▸ **Your instructions**: Filter the listing down to the lines containing the word "computer".
---------- Data to examine ----------
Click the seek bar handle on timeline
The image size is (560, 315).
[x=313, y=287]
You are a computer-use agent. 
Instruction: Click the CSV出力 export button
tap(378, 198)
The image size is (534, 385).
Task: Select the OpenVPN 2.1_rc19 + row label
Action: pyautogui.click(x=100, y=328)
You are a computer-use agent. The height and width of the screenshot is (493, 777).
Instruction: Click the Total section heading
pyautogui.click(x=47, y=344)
----------
---------- Data to examine ----------
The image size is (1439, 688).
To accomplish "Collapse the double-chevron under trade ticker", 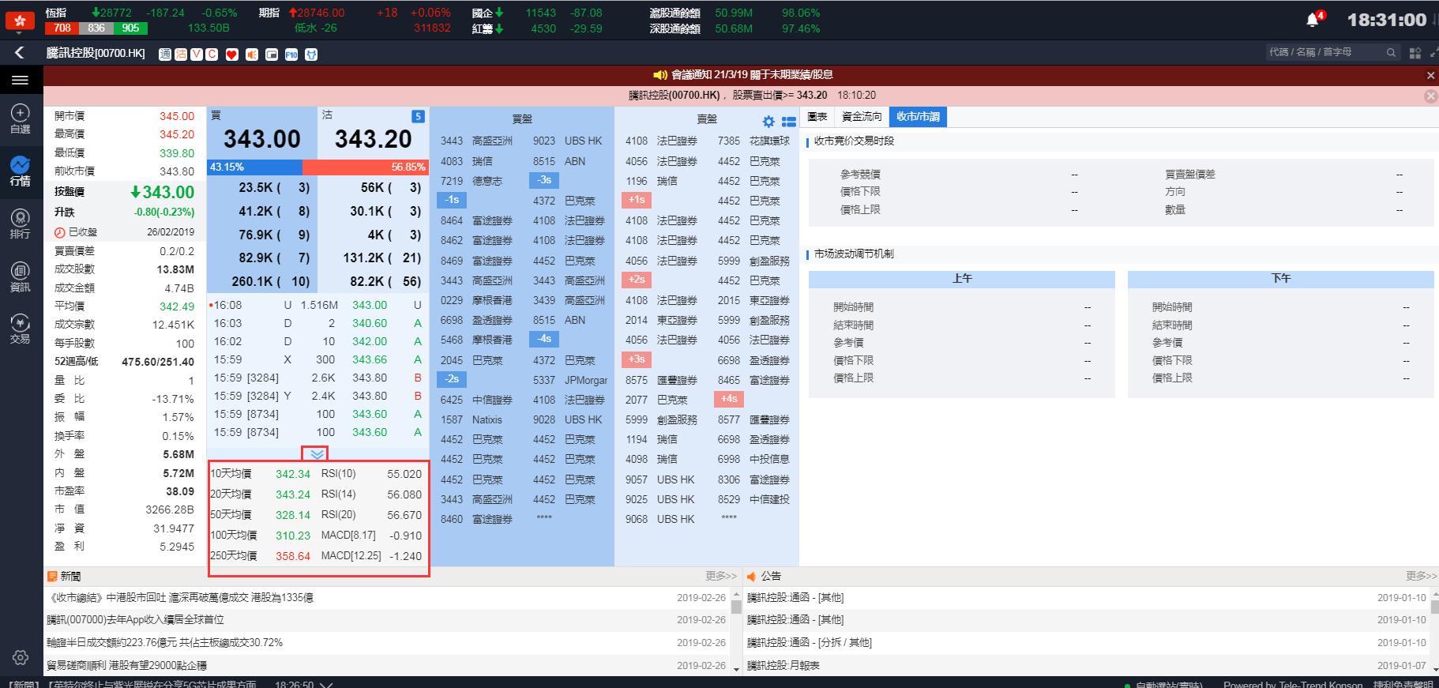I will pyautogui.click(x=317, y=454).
----------
---------- Data to examine ----------
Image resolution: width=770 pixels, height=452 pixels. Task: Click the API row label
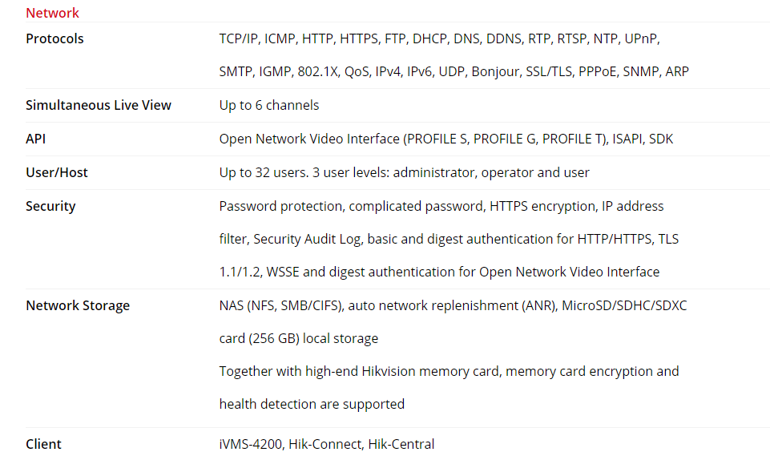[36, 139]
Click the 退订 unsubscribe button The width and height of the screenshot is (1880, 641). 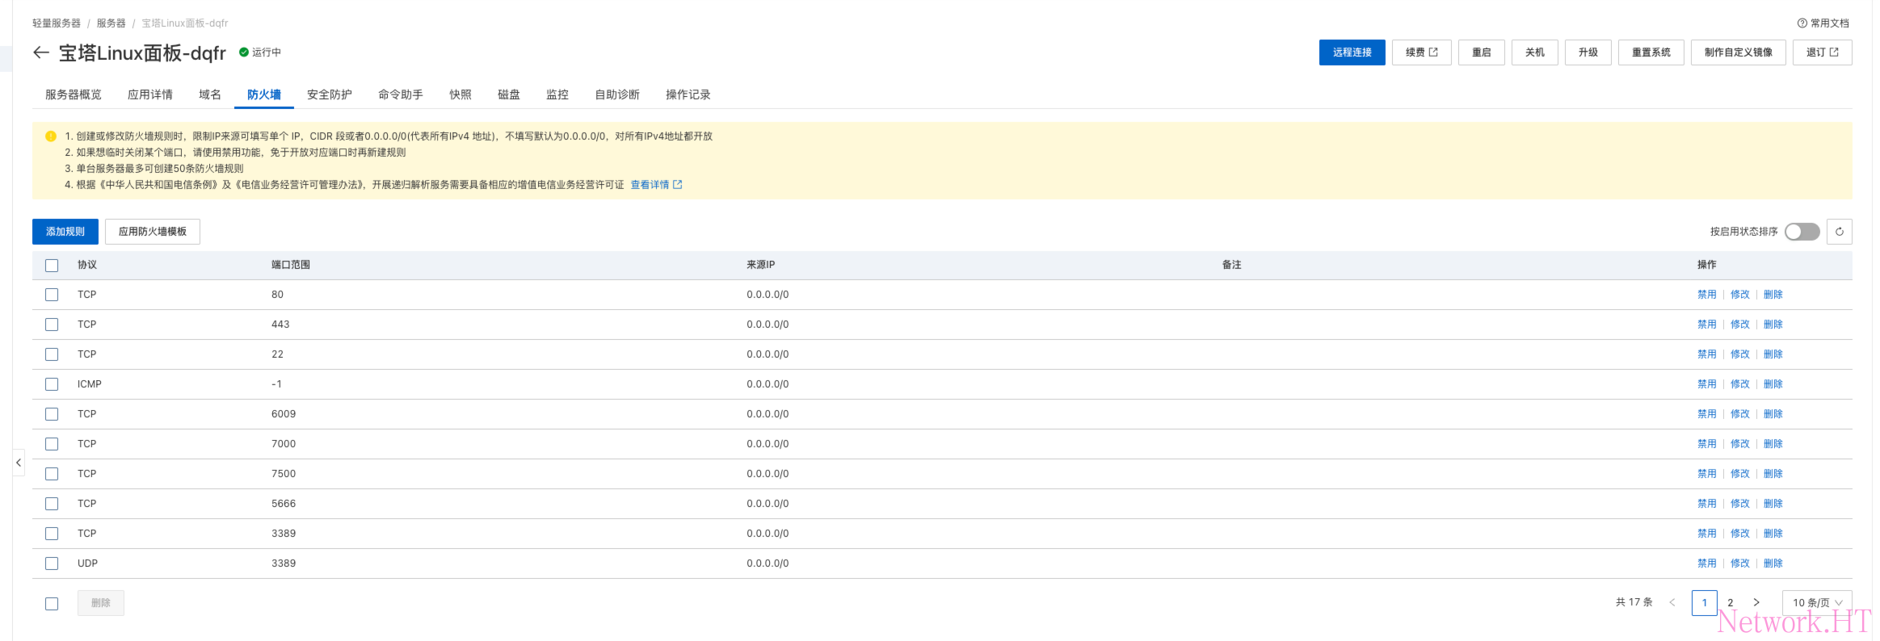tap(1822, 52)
----------
▸ **Reply to the task**:
You are a computer-use agent. 
You are a computer-use agent. The height and width of the screenshot is (493, 777).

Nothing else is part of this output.